* TASK 1:
In the passage on the relationship square, what serve as the coordinates of quantitative variables when they are added to the representation?
* TASK 2:
Decide whether each statement agrees with the passage on the relationship square, answering yes or no and quoting the deciding words: (a) The second factor is related to $q_2$. (b) The relationship square can represent quantitative and qualitative variables at the same time. (c) The first factor is related especially to $q_1$.
START READING PASSAGE
The relationship square (Figure 2) makes easier the reading of the classic factorial plane. It indicates that:
- The first factor is related to the three variables but especially $q_3$ (which have a very high coordinate along the first axis) and then $q_2$.
- The second factor is related only to $q_1$ and $q_3$ (and not to $q_2$ which has a coordinate along axis 2 equal to 0) and that in a strong and equal manner.
All this is visible on the classic graphic but not so clearly. The role of the relationship square is first to assist in reading a conventional graphic. This is precious when the variables are numerous and possess numerous coordinates.

==Extensions ==
This representation may be supplemented with those of quantitative variables, the coordinates of the latter being the square of correlation coefficients (and not of correlation ratios). Thus, the second advantage of the relationship square lies in the ability to represent simultaneously quantitative and qualitative variables.
END READING PASSAGE
START PROVIDED DATA
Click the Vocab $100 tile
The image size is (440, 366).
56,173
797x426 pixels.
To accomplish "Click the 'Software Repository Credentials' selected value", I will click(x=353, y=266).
END PROVIDED DATA
* PROBLEM SOLUTION 1:
The squares of correlation coefficients, not of correlation ratios.

* PROBLEM SOLUTION 2:
(a) No: "and not to $q_2$ which has a coordinate along axis 2 equal to 0"
(b) Yes: "the ability to represent simultaneously quantitative and qualitative variables"
(c) No: "related to the three variables but especially $q_3$"